■ Problem requirements: Extract all lines in the data that contain the word "card".

(Exercise material begins)

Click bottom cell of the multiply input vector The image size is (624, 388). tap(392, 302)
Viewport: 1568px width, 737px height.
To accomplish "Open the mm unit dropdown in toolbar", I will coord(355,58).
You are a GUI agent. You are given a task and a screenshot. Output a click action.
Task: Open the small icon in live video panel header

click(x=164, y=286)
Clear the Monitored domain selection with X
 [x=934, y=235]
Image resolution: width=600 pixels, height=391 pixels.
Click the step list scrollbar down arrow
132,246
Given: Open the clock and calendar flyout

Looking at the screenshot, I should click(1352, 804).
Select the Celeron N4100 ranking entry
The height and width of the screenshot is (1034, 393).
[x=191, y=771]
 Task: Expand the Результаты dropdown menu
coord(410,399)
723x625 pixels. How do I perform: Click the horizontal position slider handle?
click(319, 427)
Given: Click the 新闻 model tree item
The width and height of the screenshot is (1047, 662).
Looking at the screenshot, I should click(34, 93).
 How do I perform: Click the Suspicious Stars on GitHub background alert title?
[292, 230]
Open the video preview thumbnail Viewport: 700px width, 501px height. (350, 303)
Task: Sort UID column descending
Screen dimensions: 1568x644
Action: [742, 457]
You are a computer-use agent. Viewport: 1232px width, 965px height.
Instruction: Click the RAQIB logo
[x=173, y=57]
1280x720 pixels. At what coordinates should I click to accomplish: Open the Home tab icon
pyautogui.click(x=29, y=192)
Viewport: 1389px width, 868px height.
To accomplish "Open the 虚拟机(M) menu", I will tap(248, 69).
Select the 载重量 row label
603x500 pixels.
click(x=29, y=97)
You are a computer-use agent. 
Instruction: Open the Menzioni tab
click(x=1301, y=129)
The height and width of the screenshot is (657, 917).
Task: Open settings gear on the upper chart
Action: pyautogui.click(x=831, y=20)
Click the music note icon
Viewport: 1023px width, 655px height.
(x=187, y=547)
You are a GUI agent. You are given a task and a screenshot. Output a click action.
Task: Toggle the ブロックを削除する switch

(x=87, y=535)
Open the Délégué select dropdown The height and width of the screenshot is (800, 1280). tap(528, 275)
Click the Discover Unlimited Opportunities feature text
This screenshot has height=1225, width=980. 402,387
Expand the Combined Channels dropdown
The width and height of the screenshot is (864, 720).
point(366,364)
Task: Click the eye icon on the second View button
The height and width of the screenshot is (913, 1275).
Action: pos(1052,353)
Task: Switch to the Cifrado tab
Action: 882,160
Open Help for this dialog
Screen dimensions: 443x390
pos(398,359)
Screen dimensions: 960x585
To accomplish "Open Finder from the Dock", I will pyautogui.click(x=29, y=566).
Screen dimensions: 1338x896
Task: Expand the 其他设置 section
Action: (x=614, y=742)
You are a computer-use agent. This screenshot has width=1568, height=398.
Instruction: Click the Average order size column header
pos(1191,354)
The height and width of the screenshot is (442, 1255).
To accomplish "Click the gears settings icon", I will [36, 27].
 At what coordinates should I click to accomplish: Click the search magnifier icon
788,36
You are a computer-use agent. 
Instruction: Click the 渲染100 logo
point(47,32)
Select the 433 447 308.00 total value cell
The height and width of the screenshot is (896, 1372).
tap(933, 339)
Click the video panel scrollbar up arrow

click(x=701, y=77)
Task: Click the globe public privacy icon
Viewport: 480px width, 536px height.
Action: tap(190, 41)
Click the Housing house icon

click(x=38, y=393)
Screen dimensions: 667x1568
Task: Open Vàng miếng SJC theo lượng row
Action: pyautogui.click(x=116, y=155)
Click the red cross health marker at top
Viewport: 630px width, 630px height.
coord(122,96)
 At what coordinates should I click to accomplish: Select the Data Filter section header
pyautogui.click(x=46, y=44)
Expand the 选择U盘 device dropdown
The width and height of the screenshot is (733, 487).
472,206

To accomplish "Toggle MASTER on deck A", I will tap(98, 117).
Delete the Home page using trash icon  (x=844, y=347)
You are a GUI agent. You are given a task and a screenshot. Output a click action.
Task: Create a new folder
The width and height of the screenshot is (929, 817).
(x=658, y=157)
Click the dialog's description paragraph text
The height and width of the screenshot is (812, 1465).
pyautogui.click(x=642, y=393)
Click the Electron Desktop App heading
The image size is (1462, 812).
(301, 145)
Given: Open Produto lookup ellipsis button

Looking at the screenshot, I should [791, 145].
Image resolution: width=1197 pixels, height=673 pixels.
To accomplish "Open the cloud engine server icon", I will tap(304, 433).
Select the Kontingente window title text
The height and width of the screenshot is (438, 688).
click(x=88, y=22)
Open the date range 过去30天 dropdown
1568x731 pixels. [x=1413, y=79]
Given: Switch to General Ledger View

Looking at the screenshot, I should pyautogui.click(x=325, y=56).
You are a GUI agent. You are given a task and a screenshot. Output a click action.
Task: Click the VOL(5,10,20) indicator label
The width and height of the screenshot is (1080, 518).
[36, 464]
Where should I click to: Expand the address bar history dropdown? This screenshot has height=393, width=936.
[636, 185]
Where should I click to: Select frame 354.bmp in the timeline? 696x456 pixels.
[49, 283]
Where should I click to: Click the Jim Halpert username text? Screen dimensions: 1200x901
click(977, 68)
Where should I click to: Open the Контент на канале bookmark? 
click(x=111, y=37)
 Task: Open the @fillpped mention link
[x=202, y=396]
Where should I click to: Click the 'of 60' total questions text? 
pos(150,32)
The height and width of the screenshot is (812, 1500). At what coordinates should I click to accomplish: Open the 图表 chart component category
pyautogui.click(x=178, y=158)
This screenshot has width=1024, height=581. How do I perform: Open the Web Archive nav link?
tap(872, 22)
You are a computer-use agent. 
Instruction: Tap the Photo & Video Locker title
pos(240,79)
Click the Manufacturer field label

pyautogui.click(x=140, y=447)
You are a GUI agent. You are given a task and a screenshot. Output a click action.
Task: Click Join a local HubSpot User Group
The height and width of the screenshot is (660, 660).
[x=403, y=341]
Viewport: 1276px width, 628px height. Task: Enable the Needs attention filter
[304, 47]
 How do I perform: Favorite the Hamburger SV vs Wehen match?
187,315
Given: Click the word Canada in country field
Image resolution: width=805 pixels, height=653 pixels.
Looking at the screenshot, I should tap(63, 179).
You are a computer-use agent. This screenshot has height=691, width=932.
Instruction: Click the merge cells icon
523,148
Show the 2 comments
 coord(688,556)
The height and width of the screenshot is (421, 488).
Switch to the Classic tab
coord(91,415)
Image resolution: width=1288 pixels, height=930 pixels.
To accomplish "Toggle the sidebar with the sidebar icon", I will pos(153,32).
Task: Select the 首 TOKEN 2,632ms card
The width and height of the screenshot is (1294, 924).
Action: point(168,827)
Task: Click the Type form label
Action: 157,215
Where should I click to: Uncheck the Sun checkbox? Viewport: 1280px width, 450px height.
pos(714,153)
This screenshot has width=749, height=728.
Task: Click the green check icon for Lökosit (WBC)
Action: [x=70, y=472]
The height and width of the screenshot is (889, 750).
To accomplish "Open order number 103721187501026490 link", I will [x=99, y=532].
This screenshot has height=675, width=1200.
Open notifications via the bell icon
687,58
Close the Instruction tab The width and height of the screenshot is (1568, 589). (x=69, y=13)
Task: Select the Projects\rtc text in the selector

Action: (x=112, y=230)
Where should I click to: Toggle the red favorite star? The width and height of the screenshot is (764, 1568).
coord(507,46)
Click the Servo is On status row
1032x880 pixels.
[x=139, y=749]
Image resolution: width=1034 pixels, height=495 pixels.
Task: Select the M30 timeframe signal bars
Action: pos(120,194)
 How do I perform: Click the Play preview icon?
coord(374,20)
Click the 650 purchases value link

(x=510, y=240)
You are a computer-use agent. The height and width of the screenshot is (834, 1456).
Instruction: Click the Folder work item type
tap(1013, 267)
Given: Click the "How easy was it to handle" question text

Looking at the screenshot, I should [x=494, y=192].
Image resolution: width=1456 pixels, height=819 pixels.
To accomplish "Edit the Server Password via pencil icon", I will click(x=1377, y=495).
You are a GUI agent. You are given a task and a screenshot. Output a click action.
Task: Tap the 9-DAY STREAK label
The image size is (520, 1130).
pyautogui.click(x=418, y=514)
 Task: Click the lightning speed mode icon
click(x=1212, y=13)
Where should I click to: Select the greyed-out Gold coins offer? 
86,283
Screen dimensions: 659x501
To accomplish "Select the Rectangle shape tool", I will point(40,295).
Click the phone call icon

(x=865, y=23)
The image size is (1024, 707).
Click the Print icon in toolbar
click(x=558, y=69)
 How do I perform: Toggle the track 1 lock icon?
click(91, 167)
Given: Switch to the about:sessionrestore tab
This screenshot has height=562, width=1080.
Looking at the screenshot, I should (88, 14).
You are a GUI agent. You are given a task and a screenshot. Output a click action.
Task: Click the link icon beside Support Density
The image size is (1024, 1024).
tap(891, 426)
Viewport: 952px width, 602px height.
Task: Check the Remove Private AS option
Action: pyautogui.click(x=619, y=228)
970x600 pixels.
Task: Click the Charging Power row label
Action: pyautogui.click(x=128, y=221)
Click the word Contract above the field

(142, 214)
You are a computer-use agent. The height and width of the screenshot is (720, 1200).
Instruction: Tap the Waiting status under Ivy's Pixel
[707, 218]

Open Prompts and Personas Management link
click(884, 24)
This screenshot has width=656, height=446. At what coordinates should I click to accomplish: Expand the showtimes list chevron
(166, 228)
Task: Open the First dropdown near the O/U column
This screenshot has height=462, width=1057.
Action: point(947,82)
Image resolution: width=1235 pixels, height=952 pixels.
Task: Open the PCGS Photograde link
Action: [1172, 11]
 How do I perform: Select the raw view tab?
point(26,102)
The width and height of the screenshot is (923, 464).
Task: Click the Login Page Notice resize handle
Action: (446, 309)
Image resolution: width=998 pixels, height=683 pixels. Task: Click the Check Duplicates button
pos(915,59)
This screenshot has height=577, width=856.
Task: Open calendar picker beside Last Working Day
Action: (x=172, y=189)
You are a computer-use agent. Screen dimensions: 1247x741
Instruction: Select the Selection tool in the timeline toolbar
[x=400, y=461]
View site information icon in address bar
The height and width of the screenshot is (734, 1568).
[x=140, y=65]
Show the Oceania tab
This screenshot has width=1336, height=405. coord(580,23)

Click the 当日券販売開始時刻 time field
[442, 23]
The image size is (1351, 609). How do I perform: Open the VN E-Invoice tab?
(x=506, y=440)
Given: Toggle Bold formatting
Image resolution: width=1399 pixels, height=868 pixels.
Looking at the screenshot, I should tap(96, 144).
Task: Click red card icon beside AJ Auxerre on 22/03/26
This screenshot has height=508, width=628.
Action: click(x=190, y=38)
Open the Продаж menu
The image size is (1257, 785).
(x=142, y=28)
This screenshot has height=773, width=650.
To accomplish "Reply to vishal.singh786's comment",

(Exercise material ends)

■ Output:
Task: Select the 首 TOKEN 2,632ms card
Task: Click red card icon beside AJ Auxerre on 22/03/26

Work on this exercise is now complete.